Required action: Among these entries, how many lines have the string "computer" in them? Only the number is needed.

BEGIN The input

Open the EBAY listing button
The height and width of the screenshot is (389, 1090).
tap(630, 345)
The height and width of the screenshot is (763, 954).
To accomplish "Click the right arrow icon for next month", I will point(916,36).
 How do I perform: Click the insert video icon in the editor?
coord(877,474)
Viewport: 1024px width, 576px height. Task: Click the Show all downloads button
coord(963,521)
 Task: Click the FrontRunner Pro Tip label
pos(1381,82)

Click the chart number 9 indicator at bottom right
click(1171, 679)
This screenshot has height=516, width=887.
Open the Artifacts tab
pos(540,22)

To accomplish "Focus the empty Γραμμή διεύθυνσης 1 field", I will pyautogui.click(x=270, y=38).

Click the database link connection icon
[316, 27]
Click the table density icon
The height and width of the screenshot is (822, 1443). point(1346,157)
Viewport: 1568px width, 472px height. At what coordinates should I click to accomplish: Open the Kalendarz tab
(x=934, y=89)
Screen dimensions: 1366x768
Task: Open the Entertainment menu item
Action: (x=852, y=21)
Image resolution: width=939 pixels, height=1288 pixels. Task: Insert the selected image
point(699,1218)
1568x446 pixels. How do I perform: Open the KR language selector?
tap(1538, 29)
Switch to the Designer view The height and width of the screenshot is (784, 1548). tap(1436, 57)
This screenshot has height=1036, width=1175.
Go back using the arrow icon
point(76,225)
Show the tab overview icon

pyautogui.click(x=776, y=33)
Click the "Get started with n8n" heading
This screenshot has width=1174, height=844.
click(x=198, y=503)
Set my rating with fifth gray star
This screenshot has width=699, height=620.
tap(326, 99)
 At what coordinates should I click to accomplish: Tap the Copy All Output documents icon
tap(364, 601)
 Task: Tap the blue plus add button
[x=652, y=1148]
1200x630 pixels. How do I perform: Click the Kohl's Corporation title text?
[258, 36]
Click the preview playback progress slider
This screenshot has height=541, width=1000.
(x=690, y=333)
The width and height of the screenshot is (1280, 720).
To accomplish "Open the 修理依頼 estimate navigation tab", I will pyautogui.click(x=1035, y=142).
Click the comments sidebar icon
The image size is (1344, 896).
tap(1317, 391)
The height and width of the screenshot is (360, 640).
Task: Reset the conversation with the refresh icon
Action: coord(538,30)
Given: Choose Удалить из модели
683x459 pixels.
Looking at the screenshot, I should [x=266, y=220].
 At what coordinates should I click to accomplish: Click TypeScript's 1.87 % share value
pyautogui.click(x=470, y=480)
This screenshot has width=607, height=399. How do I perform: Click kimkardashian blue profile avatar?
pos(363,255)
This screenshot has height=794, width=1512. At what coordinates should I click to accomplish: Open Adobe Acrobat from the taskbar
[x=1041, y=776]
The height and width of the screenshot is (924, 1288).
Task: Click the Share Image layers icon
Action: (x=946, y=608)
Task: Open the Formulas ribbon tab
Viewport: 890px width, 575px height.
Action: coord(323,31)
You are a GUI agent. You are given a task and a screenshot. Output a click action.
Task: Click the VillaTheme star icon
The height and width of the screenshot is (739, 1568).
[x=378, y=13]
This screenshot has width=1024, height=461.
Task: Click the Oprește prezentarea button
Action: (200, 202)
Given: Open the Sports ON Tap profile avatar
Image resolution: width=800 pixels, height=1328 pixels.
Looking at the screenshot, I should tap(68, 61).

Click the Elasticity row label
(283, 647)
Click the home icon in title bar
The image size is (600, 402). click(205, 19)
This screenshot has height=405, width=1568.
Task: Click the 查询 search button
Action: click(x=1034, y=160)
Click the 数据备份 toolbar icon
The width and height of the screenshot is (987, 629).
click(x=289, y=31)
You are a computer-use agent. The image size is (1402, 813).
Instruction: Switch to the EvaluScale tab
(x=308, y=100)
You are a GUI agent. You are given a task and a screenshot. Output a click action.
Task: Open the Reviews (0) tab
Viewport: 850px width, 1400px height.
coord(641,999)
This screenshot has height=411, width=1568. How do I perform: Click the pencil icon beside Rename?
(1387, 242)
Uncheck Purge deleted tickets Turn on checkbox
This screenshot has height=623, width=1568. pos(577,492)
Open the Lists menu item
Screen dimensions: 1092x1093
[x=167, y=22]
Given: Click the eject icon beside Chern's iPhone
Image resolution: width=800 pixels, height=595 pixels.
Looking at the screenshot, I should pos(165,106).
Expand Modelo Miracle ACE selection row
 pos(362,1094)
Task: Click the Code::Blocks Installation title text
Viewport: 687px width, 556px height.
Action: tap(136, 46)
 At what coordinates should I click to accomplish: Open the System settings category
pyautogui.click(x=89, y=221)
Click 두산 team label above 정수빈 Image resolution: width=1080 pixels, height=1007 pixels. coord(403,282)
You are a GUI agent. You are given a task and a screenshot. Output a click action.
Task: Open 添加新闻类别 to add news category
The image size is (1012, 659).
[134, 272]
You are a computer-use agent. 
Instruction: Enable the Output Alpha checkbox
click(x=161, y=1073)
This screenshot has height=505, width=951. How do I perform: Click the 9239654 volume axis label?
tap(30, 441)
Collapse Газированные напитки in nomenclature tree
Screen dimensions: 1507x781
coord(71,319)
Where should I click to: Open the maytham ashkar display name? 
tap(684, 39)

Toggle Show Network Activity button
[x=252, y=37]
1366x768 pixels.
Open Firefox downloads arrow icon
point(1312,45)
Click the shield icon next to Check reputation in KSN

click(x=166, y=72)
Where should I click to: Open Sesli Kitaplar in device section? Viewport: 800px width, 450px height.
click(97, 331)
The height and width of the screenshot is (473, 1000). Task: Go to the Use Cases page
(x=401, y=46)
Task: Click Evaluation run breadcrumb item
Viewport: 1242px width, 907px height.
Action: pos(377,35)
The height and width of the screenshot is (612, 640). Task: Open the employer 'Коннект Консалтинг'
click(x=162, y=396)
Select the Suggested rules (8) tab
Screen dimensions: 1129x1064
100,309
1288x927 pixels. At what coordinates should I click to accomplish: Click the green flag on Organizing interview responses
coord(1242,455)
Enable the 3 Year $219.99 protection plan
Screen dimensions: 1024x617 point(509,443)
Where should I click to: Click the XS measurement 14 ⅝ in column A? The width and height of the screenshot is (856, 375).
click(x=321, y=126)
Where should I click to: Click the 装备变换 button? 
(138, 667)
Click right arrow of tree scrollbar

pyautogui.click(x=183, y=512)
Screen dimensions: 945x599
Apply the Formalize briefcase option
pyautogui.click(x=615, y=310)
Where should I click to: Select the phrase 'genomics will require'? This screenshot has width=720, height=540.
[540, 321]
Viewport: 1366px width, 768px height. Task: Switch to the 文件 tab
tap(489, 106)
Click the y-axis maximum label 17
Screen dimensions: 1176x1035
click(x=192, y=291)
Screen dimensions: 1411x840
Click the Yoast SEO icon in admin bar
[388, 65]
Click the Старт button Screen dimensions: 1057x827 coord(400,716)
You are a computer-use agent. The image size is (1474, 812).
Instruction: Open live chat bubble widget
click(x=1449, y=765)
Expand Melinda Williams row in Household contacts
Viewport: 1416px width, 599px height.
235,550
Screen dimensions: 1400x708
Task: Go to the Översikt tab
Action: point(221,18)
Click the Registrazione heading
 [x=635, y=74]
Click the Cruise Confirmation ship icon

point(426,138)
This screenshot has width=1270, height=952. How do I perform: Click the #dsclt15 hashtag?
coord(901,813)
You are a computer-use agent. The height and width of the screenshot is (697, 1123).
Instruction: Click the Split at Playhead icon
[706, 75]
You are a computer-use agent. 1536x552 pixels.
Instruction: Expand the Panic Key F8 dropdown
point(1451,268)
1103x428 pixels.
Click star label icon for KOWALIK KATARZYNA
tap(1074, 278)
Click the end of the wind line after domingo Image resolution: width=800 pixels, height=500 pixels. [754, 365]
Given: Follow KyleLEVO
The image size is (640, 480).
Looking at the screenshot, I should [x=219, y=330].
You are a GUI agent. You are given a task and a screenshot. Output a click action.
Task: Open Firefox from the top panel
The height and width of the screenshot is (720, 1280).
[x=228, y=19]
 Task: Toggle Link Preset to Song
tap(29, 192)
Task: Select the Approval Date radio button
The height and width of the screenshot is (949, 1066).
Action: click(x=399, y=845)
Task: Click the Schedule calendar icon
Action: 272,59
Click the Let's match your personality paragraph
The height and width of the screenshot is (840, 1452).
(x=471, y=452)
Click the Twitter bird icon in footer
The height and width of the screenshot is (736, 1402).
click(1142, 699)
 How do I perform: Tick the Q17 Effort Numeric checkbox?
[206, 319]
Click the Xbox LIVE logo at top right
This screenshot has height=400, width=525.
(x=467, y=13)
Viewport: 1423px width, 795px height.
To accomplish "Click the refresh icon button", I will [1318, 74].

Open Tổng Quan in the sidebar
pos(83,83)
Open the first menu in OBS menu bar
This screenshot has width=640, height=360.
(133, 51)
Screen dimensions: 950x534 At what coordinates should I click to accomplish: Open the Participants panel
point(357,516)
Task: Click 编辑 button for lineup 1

END The input

Solution: 5